··· Text segment
Writing in Smoke

1643fig1Forgive my discontent—I’ve been grading for seven days straight and am fighting an overwhelming sense of irrelevancy that started with one simple event.

You see, the word “want” has a double meaning. As a verb it’s “to desire.” As a noun—particularly in nineteenth century texts—it means “a lack.” So, when Emerson says, “The reliance on property… is the want of self-reliance,” it’s clear he intends to communicate property reduces our self-reliance. He goes on to explain that we depend upon the things we have instead of upon ourselves. Having property, we need not rely on our own skills, talents, and acumen.

You see the problem of mistaking one meaning of “want” for the other. If you think “want” is a way to say “desire” (the noun), you might think Emerson favored property, that the desire for property is a desire for self-reliance.

I offered just this explanation to a class, and they nodded with understanding. They heard me. Their comprehension of the paragraph broadened, and a student explained how it made sense, how this notion fit with all of Emerson’s ideas. A few wrote it down, but a very few. After all, they understood, and the moment would be memorable.

Later I gave the class, in advance, passages that might appear on a quiz. One of those was the passage above. On the quiz I asked, “What does ‘want of self-reliance’ mean?”

Over three-quarters answered “a desire for self-reliance.”
······
#### Problem set:
a) Based on the post about teaching Emerson, decide whether each statement agrees with it: (i) The writer had been grading for seven days straight. (ii) Most of the students wrote the explanation down. (iii) The class received passages that might appear on the quiz ahead of time. For each statement, answer yes or no and quote the deciding words.
b) According to the post about teaching Emerson, having property means we need not rely on which of our own qualities? List all of them.
c) In the post about teaching Emerson, what does "want" mean as a noun, particularly in nineteenth-century texts?
··· Listed records
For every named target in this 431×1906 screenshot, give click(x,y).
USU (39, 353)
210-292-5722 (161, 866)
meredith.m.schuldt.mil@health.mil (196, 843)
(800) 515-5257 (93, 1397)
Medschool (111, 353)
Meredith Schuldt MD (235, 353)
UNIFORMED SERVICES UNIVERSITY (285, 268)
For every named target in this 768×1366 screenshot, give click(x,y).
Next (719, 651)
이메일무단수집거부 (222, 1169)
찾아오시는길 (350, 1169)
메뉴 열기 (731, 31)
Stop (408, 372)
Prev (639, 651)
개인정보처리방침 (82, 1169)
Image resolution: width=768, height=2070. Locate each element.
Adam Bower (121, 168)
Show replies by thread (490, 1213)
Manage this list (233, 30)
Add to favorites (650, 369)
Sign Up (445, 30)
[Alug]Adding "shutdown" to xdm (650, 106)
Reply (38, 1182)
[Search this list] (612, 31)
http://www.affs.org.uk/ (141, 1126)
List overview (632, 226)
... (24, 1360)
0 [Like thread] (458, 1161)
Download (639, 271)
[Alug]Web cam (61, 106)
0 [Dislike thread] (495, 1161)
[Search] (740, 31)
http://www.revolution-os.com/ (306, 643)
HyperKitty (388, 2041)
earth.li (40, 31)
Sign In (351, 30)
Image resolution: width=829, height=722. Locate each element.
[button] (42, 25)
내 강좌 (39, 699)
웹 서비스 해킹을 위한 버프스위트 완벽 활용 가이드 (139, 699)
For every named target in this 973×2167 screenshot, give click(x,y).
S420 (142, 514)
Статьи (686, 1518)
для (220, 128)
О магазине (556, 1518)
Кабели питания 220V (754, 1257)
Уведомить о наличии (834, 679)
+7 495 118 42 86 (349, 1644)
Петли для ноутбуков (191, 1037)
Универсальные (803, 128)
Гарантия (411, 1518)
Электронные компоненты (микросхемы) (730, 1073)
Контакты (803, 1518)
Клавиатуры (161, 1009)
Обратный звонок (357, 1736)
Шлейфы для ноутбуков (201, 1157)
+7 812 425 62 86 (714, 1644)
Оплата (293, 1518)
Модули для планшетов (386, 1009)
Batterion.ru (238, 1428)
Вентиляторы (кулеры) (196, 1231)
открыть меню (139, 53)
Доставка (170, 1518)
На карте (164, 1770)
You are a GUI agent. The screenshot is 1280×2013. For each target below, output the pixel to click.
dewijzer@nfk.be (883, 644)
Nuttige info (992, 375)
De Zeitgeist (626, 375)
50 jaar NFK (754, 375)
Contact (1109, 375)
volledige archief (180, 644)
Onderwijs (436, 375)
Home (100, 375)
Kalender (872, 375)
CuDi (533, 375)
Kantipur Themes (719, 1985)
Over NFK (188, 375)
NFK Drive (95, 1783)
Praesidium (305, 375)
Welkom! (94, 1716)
······
#### Answers to each task:
a)
(i) Yes: "I’ve been grading for seven days straight"
(ii) No: "A few wrote it down, but a very few."
(iii) Yes: "Later I gave the class, in advance, passages that might appear on a quiz."

b) skills, talents, acumen

c) It means "a lack."